In this series, the conversationists are: myself and Sophia Azeb, an Egyptian living in the US. Sophia is studying for her PhD, Tolu Ogunlesi is a writer and journalist, currently working asfeatures editor of 234 Next, a Nigerian newspaper. From Johannesburg, the city of bright lights and fast cars, is Khadija Patel, an opinionista for the Daily Maverick. Last but not least, is Sonja S Uwimana, a Rwandan American working in international development who, if she’s like me, cares as much for Hollywood’s “help starving Africa” humanitarians, as stinky piss on hot concrete. (For part one and a more colourful introduction to the participants, see thisprevious post.)

Tendai (Zimbabwe): Sonja, where do the Sudanese locate themselves in terms of their identity and the geopolitical labels imposed on us? Are they in “sub-Saharan” Africa or North Africa? Or the Middle East?

Sonja (Rwanda): I find it frustrating (and somewhat hilarious) that whether I’m in north or south Sudan, I’m told I could be Sudanese … and yet both sides don’t recognise each other in that way. [On location] they are all of those, and none of them.

Tendai: And what does being Arab mean in Egypt? I thought I knew, but sometimes I struggle with understanding what “Arabness” and “Arabised” mean.

Tolu (Nigeria): And then there’s the peculiar Libyan case — self-defining as Arab, but with strong Gaddafi involvement in the AU, and his dubious pan-African vision … not sure the rest of North Africa really cared that much about a pan-African ideal.

Tendai: All hail the King of Kings of Africa!

Sophia (Egypt)*: Arab is often used as a racial category — something I frankly think is akin to people claiming a “pure” heritage of (whatever).

Tendai: But are Egyptians of “pure” Arab heritage?

Sophia: Absolutely not! We’re talking about a nation almost precisely in the centre of the trading world of ancient times and today. North Africa and South-West Asia have been home to peoples of all phenotypes, racial and ethnic identities, languages and cultures. “Arab” culture, like other cultures, is built around language affiliations.

Tolu: So is it correct to say that what we call the Arab world is bound more by language and religion than by any racial homogeneity?

Sophia: Tolu, I would say so, but that doesn’t mean that the mythology of a racially homogeneous “Arab” world doesn’t exist in South-West Asia and North Africa as well as the West.

Tendai: So Arabness like Africanness is a social construction, made up of many cultural and political practices over time.
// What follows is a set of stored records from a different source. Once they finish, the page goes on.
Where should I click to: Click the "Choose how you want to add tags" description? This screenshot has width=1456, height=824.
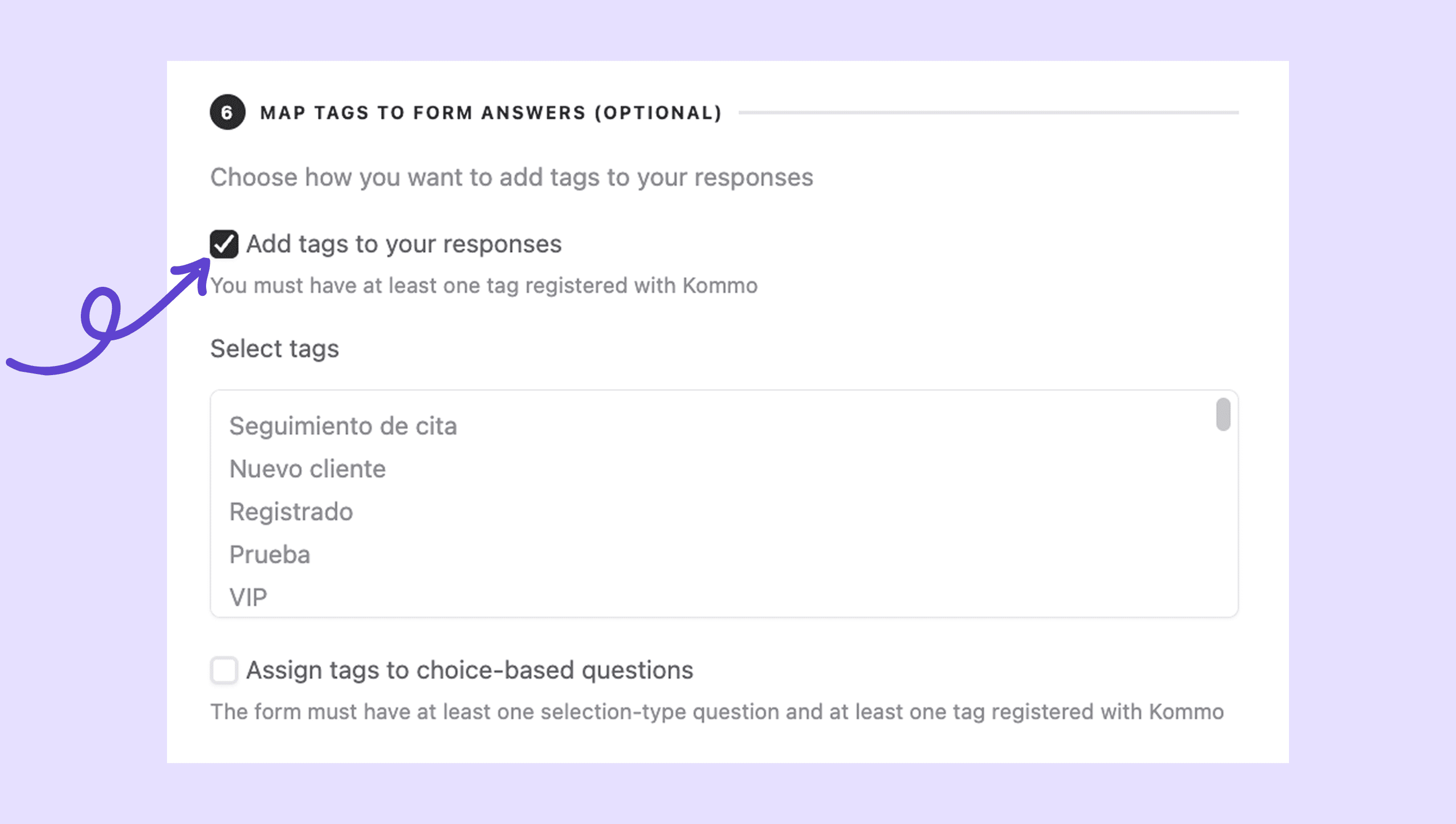511,177
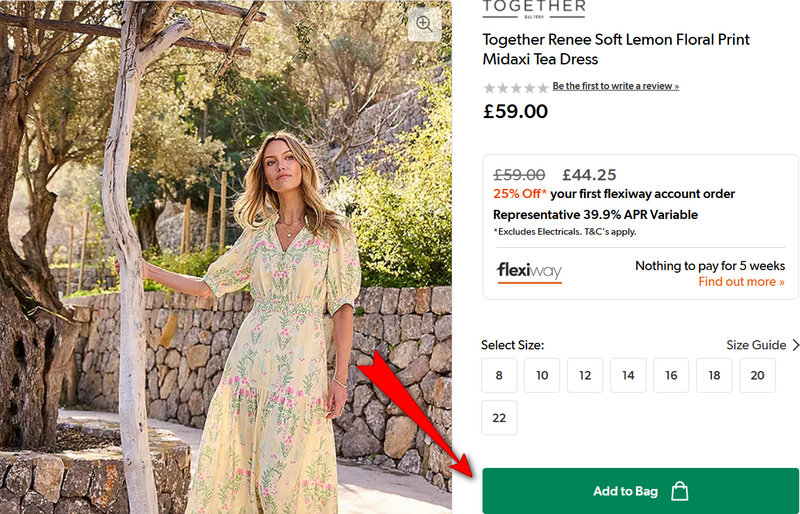The image size is (800, 514).
Task: Pick size 14
Action: pyautogui.click(x=628, y=375)
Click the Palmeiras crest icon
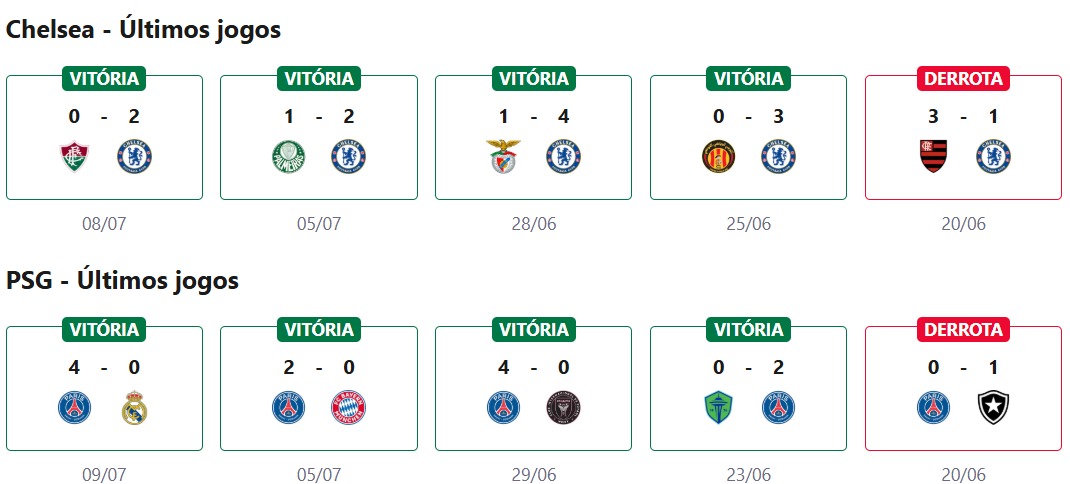Image resolution: width=1070 pixels, height=484 pixels. (x=289, y=156)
Concerning Arabness, I don’t get it’s inclusions/exclusions. Why, simply because of their skin colour, are Sudanese Arabs “not quite Arabs” or “Afro-Arabs“, yet other Arabs in Africa are also of ethnic mixes indigenous to Africa? And similarly with Africanness in Zimbabwe, South Africa, Rwanda and Nigeria it is used for political and cultural convenience and power plays. What are some of the identity issues in your countries and how do young people — all generational differences therein — see themselves?
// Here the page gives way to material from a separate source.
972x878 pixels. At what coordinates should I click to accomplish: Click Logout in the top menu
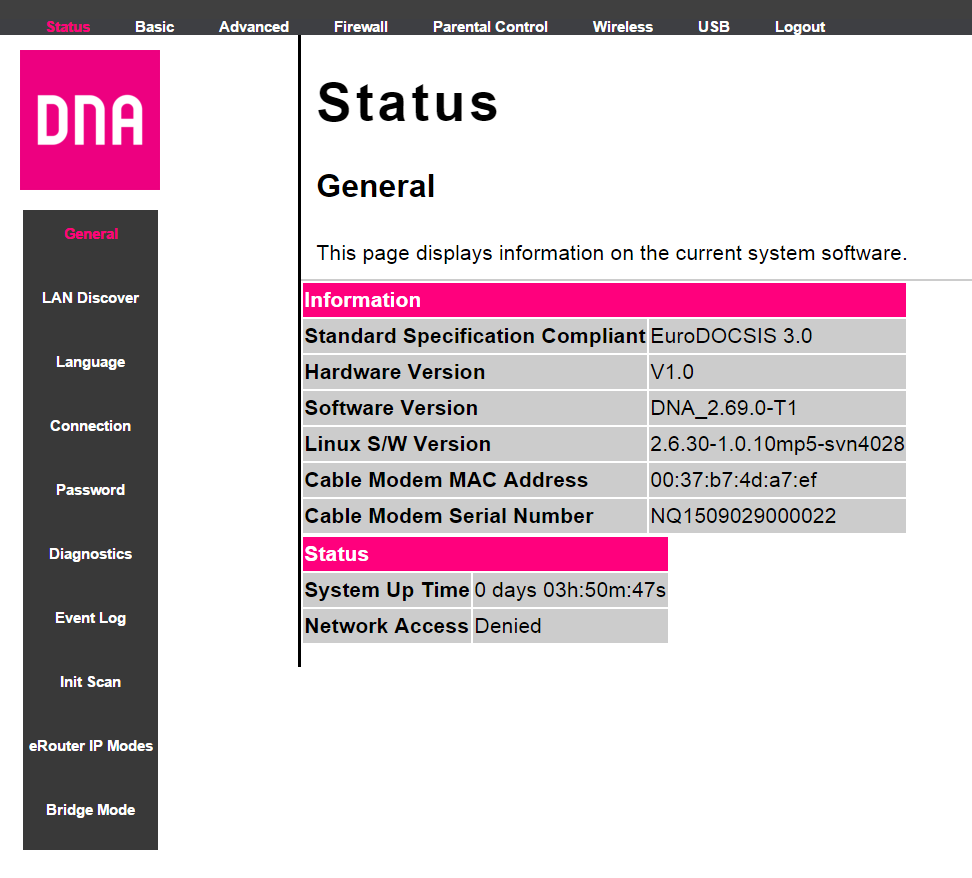pyautogui.click(x=800, y=27)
Khadija (South Africa): As I said earlier [in part one], we’re not sure ourselves what being South African entails. But what is really interesting is watching how the rise and rise of a black middle class with middle-class values and tastes are being “excommunicated” as blacks. But we must remember that social identities are inherently fluid and the thrill in studying them is founded mostly in watching them in a state of constant flux.

Sonja: Ha! Well if you ask our dear leader, Kagame, we are all Rwandan. My generation is very much still imbued with the myths of my parent’s generation, who are the ones who grew up under colonialism and came of age during independence.
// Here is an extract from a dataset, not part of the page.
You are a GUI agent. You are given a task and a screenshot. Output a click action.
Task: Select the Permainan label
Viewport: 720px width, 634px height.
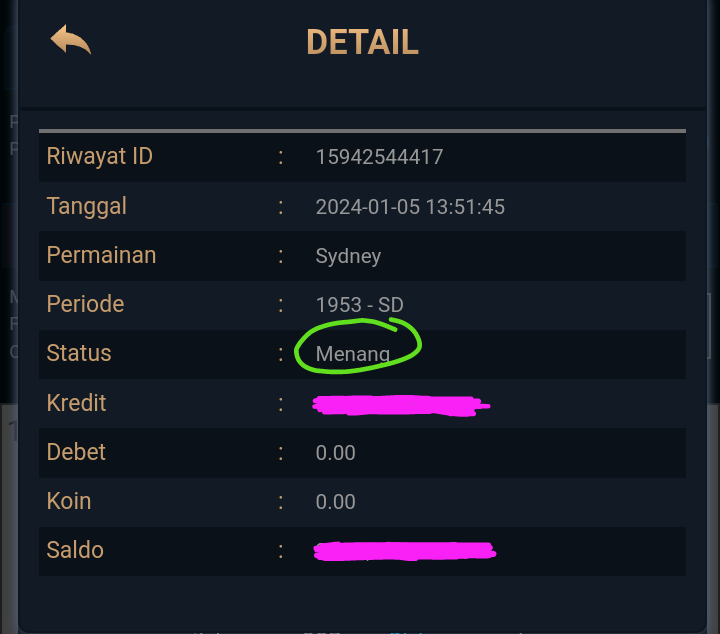click(102, 256)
Tolu: In Nigeria the major defining characteristics are ethnicity and religion. Hundreds of ethnic groups, a handful of major ones (each with upwards of 25-30 million people) and two main religions — Islam and Christianity. No wider-world identity ambiguities — all Nigerians regard themselves as black Africans. Plus we had no “settler culture”, unlike say Kenya.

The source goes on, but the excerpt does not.